Sharpton on Friday said several of the potential nominees had civil rights experience, including Patrick, Yates, Jones, former associate attorney general Tony West and current chairman of the Democratic National Committee Tom Perez.
Sharpton didn’t provide a preference beyond that, but acknowledged “some have a more extensive background that gives me more comfort than others.”
Outside of the Justice Department, Biden could accomplish some of his agenda items through executive action — an option that has increasingly been used by presidents to carry out their agenda amid Washington gridlock — but the former vice president has appeared apprehensive to the idea of implementing policies that have been marked as legislative priorities.

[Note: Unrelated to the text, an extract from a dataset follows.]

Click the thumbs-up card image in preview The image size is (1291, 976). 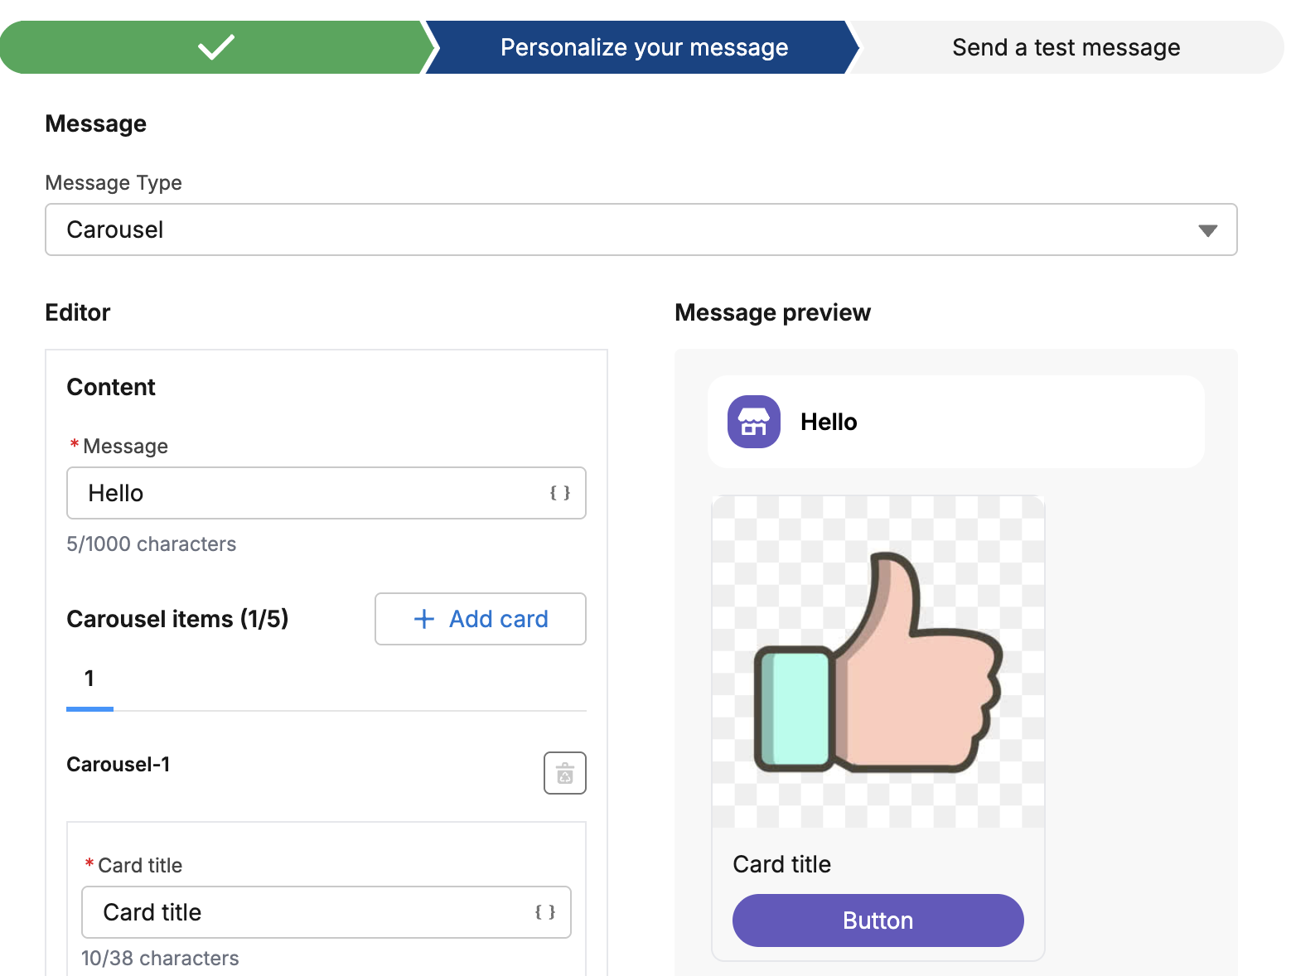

If Democrats don’t win both Senate seats in Georgia’s runoff elections, however, Republicans will retain a slim majority in the upper chamber, lowering the chances any of Biden’s proposed reforms will pass. Efforts in Congress to pass a police reform measure after Floyd’s death quickly fizzled over the summer.
Carrie Glenn, communications director for the Justice Action Network, predicted that bipartisan momentum could build behind a police reform measure that enables police departments to invest in training and lays down best practices after Biden takes office, given that there was overlap in past competing legislation.
“This actually is something that has the potential to get done,” Glenn said.
No matter who the new head of DOJ is, they will take over a department where morale among career staff dropped under Trump, who regularly castigated individuals at the FBI and publicly weighed in on active cases in an unprecedented way.
Having the right people at the top of DOJ is the first step to institute change and restore morale, said David Alan Skansky, a Stanford University law professor and faculty co-director of the university’s criminal justice center.
“Step two is making sure that those people communicate to all of the attorneys and employees of the Department of Justice that the new administration wants to restore the professionalism and integrity of the department. And the third thing will be for the White House to respect the independence of the Department of Justice in a way the Trump administration never did,” Skansky said.